A quick look at annual reports from the state’s electric cooperative companies shows a significant spike in 2018 revenue over 2017, but the reason is no mystery, officials say.

The year came in like a deep freeze, for starters.

“Our business is primarily weather-driven,” said Tonya Sexton, vice president of marketing and development at one of the state’s largest distribution co-ops, First Electric Cooperative Corp. of Jacksonville. “In 2018, the National Weather Service reported record low temperatures for almost all of our service area.” The Arkansas heat was also above normal in May, June and July.

Operating revenues were up 7.64% at First Electric, which serves about 95,000 meters in 18 counties in central and southeastern Arkansas. The total, $194.5 million last year, compares with $180.7 million in 2017. Sexton noted that central Arkansas faced near-record cold on New Year’s Day of 2018, and continued bitter temperatures throughout January. “We typically set our demand in the summer with scorching heat,” but 2018’s peak demand was set in January, she said.

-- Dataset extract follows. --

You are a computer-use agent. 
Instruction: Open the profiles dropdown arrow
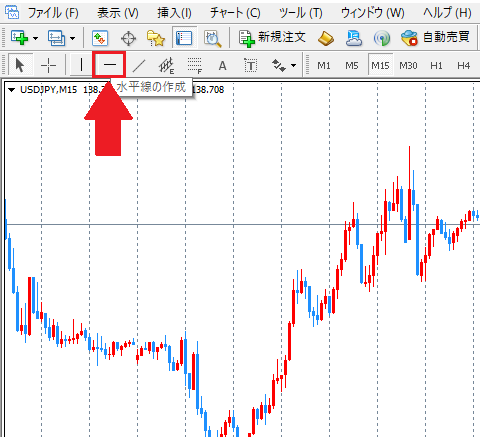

Revenue at Arkansas Electric Cooperative Corp. in Little Rock, which supplies wholesale power to the state’s 17 distribution cooperatives, was also up, by nearly 4 percent, to $827.5 million. Again, weather-driven consumption was the cause, said Bill Conine, AECC’s interim president and CEO.

“You have to understand that this business is weather-driven, and we look at that in heating and cooling days,” days when co-op members run air conditioners and heaters. “We can see that this is primarily a result of increased usage, rather than rate changes and such.”

Conine said Arkansas’ cooperatives have some of the most reasonably priced electricity in the state, if not the country.

Electric cooperatives derive their cash flow based on the amount of power they distribute to their customers, who are co-op members. The co-ops, which do not generate profits, return revenue not needed to cover the cost of service back to members. In 2018, First Electric, for example, returned $9.5 million to members in the form of capital credits. Through First Electric’s 80-plus year history, it has returned more than $105 million to its members.

CEO Mark Cayce of Ouachita Electric Cooperative in Camden, where revenue was up 5.6%, says both hot and cold weather drive power use, but cold can contribute more to surplus margins.

“The reason is that we set demand in the summertime, based off what’s usually the highest-use period,” Cayce told Arkansas Business. “So when you have a cold winter, the way the rates are structured, you’ll generate higher margins.”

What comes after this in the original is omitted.